(RECORDS PROVIDED)

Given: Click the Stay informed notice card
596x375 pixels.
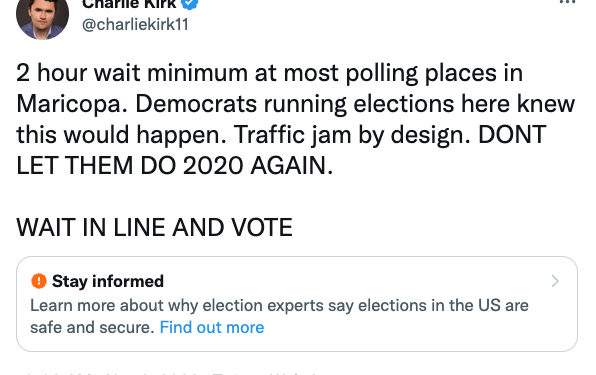Looking at the screenshot, I should pyautogui.click(x=297, y=304).
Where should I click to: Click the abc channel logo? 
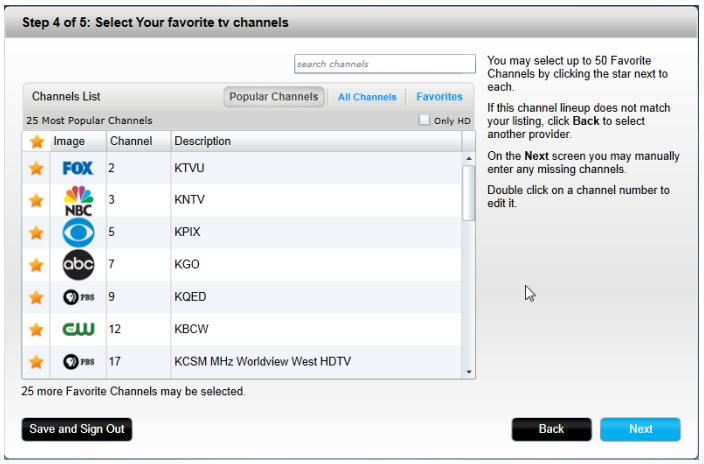[79, 265]
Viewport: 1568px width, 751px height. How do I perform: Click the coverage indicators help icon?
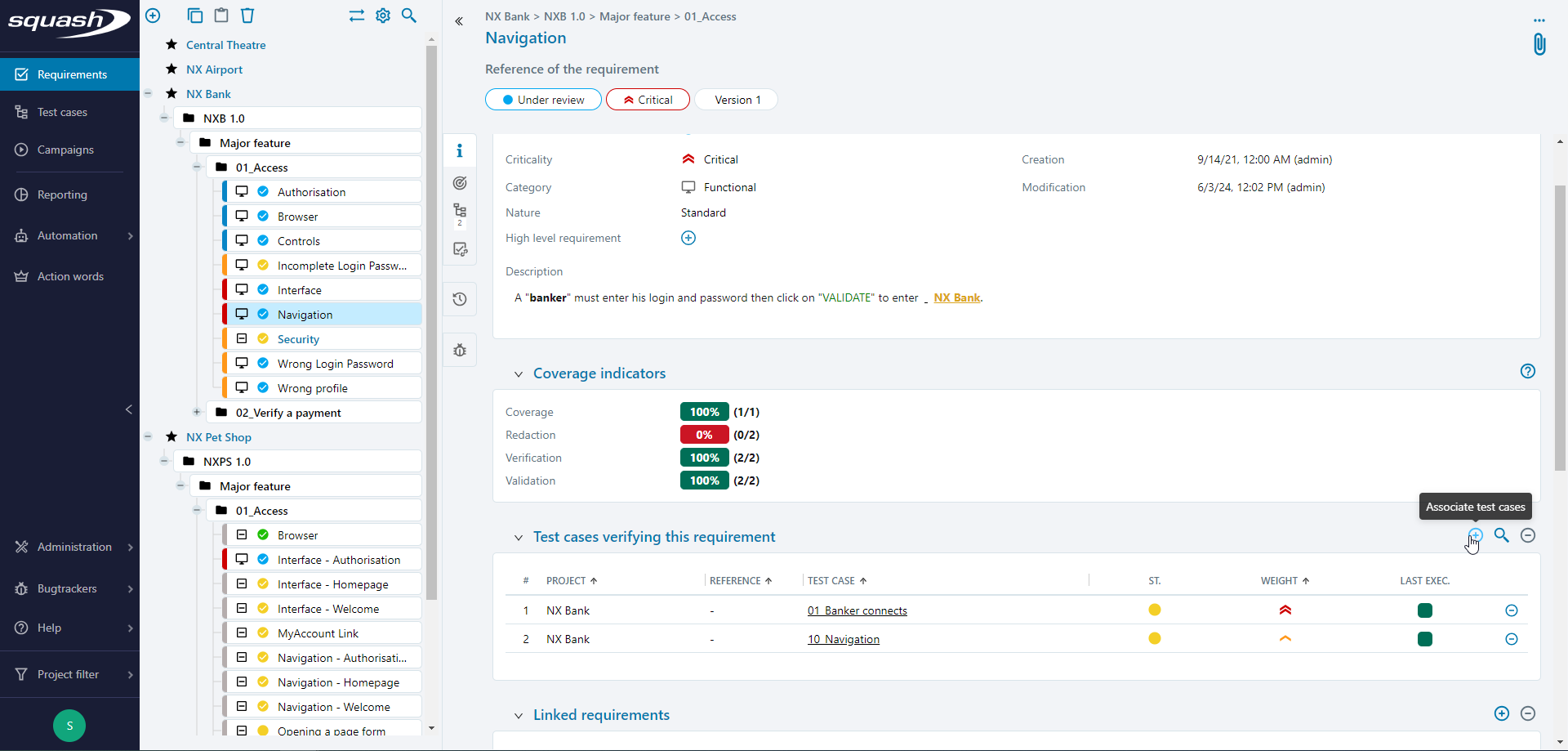(x=1527, y=372)
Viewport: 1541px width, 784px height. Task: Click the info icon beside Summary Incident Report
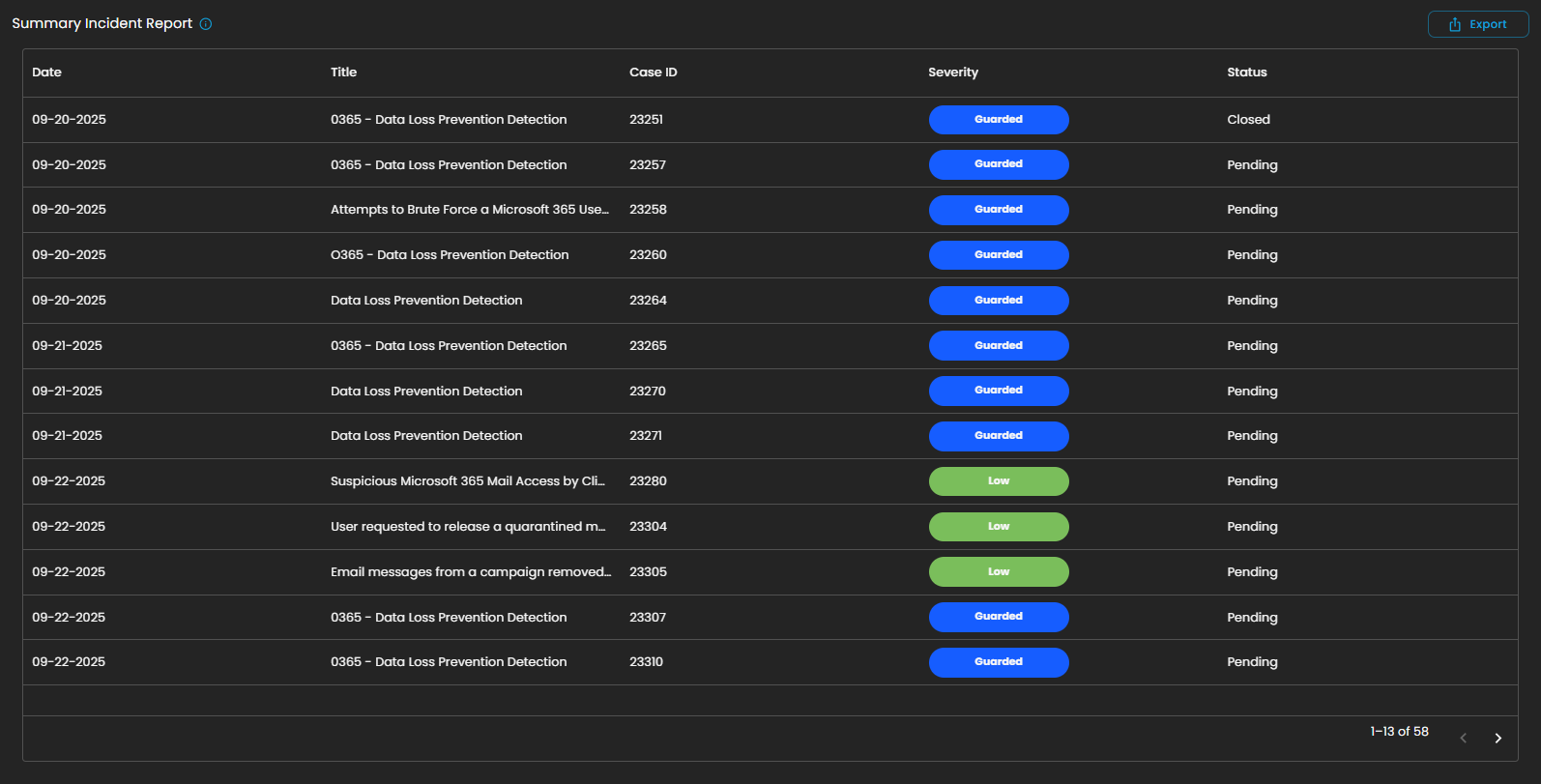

(End RECORDS PROVIDED)

#### WHAT TO DO:
Please print every record exactly, leaving out the pictures.

#### WRITTEN ANSWER:
Given: Click the Stay informed notice card
596x375 pixels.
Looking at the screenshot, I should pyautogui.click(x=297, y=304).
Where should I click to: Click the abc channel logo? 
[79, 265]
Viewport: 1568px width, 751px height. How do I perform: Click the coverage indicators help icon?
(x=1527, y=372)
Viewport: 1541px width, 784px height. Task: Click the info icon beside Summary Incident Report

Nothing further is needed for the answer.